La destrucción del espíritu humano
Se dice que las tres cuartas partes de los mayores
conflictos en el mundo tienen una dimensión cultural destructiva del espíritu
humano. Por lo que se ve, aún no hemos aprendido a superar esas mezquinas
divisiones, a pesar de los mil encuentros que a diario celebramos con esa rica
diversidad, de la que decimos sentirnos cohesionados, y nada más lejos de la
realidad. Nos falta corazón y nos sobran
egoísmos. Quizás deberíamos pasar a los gestos reales en nuestro día a día,
siendo más cooperadores los unos hacia los otros, también más comprensivos y
clementes, en definitiva más auténticos con ese diálogo reciproco que todos nos
merecemos, y que cuando se sustenta realmente en sólidas leyes morales, no cabe
duda que facilita la solución a esas necias contiendas que son las que
verdaderamente tenemos que excluir de la faz del planeta. Ojalá seamos capaces
de injertar otro futuro más esperanzador, como esa Agenda Europea Renovada para
la Investigación y la Innovación, que al tiempo que presenta un conjunto de acciones
concretas para profundizar en la capacidad de innovación de Europa y
proporcionar una prosperidad duradera, advierte que se puede mejorar la vida
cotidiana de millones de personas, ayudando a resolver algunos de nuestros
mayores desafíos sociales y generacionales.
Hoy ninguno pone en entredicho que Europa tiene una
investigación de primer nivel y una sólida base industrial, pero también ese
espíritu europeísta de apertura está ayudando a que pueblos durante largo
tiempo hostiles y enemigos se reconcilien, en base a los aires democráticos,
los derechos humanos y el estado de derecho. Frenemos, por tanto, el uso de
munición letal, pongamos otro espíritu más constructor en nuestras existencias.
No tiene sentido quitar vidas porque sí, matar ilusiones, asesinar corazones, y
luego lavarnos las manos como si nada hubiese ocurrido. Para desgracia nuestra,
además, convivimos con demasiadas injusticias, pero también con actitudes de
indiferencia o de insulto hacia el prójimo, que es otra manera de matar.

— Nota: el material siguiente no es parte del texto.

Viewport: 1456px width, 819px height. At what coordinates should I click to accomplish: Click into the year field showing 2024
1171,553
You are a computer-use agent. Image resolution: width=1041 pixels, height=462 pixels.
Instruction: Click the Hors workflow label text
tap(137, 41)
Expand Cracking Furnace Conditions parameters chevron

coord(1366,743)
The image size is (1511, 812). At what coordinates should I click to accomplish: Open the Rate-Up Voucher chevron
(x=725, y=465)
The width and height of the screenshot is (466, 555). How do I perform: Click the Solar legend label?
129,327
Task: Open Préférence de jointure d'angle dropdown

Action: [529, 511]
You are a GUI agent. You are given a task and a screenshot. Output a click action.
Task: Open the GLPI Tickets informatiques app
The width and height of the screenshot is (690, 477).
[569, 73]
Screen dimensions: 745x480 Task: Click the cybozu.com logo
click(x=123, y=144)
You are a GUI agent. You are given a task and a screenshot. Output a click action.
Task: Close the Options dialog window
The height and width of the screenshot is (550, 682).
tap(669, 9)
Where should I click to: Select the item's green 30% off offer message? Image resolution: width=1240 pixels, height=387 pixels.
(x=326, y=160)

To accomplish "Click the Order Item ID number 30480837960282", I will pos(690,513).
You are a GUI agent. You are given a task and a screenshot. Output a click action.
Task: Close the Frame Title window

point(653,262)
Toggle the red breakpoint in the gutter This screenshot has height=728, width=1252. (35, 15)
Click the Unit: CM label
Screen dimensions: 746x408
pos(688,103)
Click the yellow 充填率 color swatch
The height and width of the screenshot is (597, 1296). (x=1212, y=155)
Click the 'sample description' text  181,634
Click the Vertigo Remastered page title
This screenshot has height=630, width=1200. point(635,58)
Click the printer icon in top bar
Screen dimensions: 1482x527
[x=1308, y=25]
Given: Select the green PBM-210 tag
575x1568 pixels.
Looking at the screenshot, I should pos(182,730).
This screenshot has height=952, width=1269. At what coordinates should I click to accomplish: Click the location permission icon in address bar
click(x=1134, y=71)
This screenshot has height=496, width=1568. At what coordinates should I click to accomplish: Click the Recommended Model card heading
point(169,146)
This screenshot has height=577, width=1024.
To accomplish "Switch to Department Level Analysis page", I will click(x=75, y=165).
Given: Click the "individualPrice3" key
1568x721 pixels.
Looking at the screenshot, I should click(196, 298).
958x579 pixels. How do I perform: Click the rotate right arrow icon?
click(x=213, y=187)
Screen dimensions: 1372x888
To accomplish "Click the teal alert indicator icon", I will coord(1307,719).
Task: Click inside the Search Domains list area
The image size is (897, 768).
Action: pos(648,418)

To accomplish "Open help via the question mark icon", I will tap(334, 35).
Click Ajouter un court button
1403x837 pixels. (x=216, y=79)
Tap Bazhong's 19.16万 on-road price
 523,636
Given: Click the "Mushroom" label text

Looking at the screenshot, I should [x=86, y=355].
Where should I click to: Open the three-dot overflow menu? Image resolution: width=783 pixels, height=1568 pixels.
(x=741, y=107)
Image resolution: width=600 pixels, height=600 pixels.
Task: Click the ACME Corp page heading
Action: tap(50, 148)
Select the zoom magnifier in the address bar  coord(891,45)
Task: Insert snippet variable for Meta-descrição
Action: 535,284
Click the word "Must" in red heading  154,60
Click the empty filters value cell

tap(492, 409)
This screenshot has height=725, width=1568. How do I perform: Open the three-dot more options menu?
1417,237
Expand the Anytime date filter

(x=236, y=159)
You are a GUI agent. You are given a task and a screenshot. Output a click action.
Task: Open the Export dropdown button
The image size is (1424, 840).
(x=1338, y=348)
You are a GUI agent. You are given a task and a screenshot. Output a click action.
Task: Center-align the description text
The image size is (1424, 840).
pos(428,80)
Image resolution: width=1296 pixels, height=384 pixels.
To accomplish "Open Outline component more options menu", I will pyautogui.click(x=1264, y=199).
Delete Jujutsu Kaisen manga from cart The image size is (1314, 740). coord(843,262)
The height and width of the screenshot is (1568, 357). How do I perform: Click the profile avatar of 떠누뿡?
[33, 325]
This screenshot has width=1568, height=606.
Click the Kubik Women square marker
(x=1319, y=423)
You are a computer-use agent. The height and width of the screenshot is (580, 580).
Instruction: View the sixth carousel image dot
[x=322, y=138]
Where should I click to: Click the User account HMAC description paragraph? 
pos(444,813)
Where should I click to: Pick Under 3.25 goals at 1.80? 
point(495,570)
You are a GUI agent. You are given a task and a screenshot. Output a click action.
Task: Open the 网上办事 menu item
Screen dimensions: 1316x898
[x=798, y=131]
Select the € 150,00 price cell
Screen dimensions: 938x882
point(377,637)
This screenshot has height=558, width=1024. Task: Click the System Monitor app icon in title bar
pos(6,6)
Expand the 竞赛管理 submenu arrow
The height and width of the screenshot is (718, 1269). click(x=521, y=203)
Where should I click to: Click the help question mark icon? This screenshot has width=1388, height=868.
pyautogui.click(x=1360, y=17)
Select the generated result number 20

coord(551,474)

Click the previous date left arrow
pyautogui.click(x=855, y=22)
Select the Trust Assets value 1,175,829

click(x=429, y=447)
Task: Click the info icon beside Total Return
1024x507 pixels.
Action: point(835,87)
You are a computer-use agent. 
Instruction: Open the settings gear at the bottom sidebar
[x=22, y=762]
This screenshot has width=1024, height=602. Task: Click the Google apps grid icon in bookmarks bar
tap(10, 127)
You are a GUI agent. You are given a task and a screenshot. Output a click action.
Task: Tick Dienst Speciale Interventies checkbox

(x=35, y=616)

Es hora,
pues, de esforzarse por tomar otro camino más acorde con el verdadero aliento
armónico, donde nadie es más que nadie, y todos somos alguien. A propósito, el
informe “Intolerancia religiosa en Brasil”, publicado en enero de 2017, se
utilizará para vigilar y abordar ese soplo discriminatorio que nos está dejando
sin alma. En este sentido, el Relator Especial sobre la libertad de religión o
de creencias, Ahmed Shaheed, afirmó recientemente que “el mundo vive una ola
creciente de intolerancia y de restricciones al ejercicio del derecho a
libertad religiosa y de credo”. Algo que debe preocuparnos, máxime cuando
algunos grupos extremistas desnaturalizan el auténtico sentido religioso,
convirtiendo el modelo de convivencia interreligiosa en un manantial peligroso
de conflicto y violencia.
Por si fuera poco la destrucción del espíritu humano,
tenemos ese mundo virtual que nos atrofia, sobre todo a la hora de
comunicarnos. Es un propagador de mentiras como jamás se ha conocido. Ante esta
bochornosa situación, tenemos que mantener los pies en la tierra y volver a las
raíces de lo genuino, que está, sin duda, en la memoria viviente de nuestros
progenitores. Ellos son los que tienen la sabiduría, que se alcanza con la
cátedra de las vivencias, para restaurarnos hacia horizontes verdaderamente
crecidos en el acercamiento, que es lo que nos engrandece y armoniza. Porque,
en efecto, es necesario construir juntos el verdadero espíritu global, que no
está en el poder, sino en el servir; que no está en el servirse de nadie, sino
en el donarse; y junto a esta entrega, también el espíritu conciliador ha de
ayudarnos a reencontrarnos hasta con nosotros mismos. Esta es la cuestión.
Ciertamente no podemos caer más bajos como linaje. A los hechos me remito:
Desde la República Centroafricana hasta Sudán del Sur y desde Siria hasta
Afganistán, los ataques a niños en los conflictos continúan sin tregua. UNICEF
pide protección para ellos. Es una de las reglas más básicas de la guerra:
dejar fuera a los chavales. Y, sin embargo, se ignora “con pocos remordimientos
y todavía menos consecuencias”, según denuncia el Fondo de las Naciones Unidas
para la Infancia. Desde luego, una sociedad que no es capaz de ofrecer una
atmósfera de paz a los niños, teniendo en cuenta que es un derecho suyo y un
deber nuestro, más pronto que tarde confluye en el caos.